For a man of De Luca’s generation, in a country such as Italy wherein the prosperous middle-class is a postwar novelty, this love affair is difficult to understand, particularly so because these inexplicable festivities originated in America. Much of this distrust of the New World and its exports is linked to the fading memory of a time in the early twentieth century when the United States was a far less populous and influential force, and when American economic and cultural influence could be relegated by Europe to a more marginal transatlantic periphery. The reference to a “stupid Americanism” thereby relates to this earlier age, one in which a cultural distinction was supposedly maintained between the unsophisticated American and the enlightened European.
Yet America should be proud of what Halloween has become.

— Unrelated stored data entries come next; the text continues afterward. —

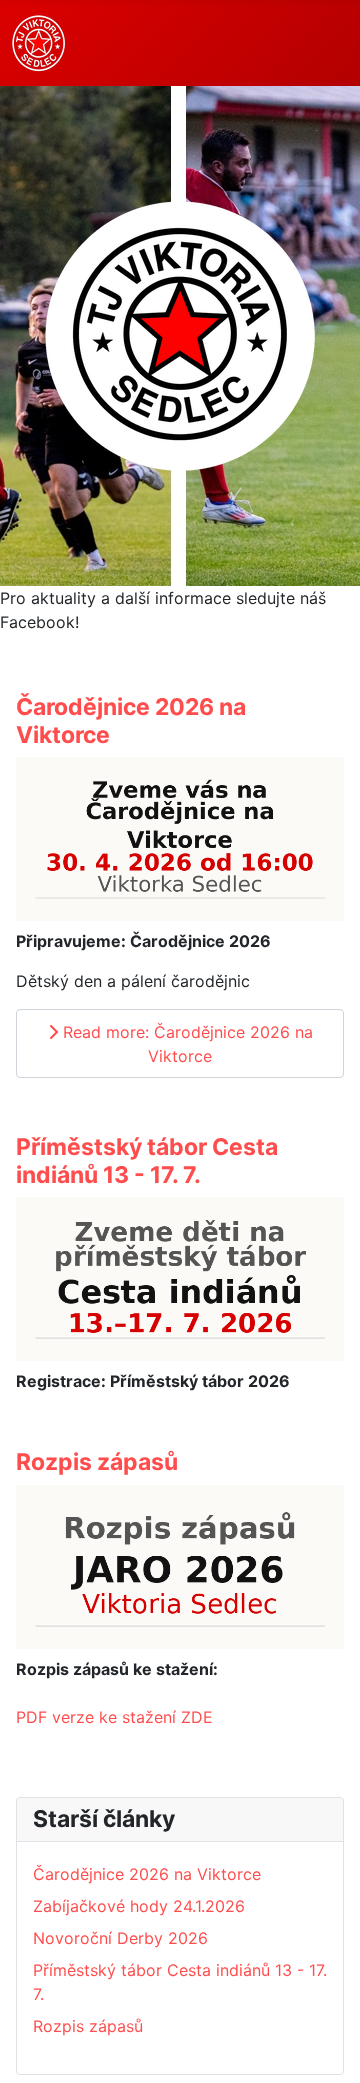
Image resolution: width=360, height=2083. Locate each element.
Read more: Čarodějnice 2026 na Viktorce (185, 1044)
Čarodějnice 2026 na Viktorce (131, 721)
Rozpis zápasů (97, 1462)
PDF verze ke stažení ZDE (114, 1717)
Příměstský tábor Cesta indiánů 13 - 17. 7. (147, 1161)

Its present-day success is demonstrated in the hearts and hopes of the world, having been cultivated within America as the product of a compelling seasonal theme and the popular traditions of the middle-class. And so, the folklore of Halloween will march on to outlive the pandemic. Whether one whisks off to the holiday doors with Jack Skellington, traverses the haunted trails of Sleepy Hollow or witnesses the awakening of Chernabog upon Bald Mountain, Halloween will remain there for us to partake in an all-embracing celebration—one to mark a final warm night before November appears with its frigid onslaught.